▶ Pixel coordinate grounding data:
^^^^

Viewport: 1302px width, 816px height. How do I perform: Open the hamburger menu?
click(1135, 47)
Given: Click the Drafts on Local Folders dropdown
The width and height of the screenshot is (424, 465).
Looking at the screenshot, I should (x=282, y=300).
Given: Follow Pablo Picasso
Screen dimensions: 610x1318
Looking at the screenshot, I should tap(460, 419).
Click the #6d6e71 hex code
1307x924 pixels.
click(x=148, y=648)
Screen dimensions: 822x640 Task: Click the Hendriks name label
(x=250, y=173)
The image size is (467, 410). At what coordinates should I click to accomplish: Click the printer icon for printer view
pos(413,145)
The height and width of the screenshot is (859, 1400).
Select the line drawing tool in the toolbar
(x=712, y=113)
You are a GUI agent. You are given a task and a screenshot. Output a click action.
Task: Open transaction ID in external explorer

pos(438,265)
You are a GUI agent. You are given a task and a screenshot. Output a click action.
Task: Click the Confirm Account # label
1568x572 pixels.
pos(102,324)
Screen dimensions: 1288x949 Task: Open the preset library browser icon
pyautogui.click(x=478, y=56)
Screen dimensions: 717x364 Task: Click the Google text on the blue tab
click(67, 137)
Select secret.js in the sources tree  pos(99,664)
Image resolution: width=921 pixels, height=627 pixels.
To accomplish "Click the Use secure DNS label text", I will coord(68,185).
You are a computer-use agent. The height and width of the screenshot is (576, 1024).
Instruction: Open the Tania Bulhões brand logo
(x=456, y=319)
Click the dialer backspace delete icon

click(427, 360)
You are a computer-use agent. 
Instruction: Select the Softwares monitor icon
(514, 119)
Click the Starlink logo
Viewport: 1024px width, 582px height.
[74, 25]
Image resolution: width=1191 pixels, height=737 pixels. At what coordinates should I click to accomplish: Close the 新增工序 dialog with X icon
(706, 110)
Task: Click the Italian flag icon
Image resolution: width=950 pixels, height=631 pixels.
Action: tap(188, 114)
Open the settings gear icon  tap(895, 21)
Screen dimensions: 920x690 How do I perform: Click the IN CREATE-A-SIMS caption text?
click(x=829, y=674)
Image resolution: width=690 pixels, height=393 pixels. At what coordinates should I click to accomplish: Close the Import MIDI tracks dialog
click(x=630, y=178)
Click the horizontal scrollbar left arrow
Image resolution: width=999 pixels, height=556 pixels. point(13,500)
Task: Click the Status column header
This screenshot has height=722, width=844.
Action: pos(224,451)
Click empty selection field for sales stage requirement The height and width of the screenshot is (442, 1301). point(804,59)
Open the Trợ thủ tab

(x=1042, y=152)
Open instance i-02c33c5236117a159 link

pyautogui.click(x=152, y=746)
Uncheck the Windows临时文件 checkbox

^^^^

▶ What the exercise asks:
Which lines in the records above hold the string "agent"? Copy each of them.

▶ Solution to this exercise:
You are a GUI agent. You are given a task and a screenshot. Output a click action.
You are a GUI agent. You are given a task and a screenshot. Output a click action.
You are a computer-use agent. The height and width of the screenshot is (576, 1024).
You are a computer-use agent. 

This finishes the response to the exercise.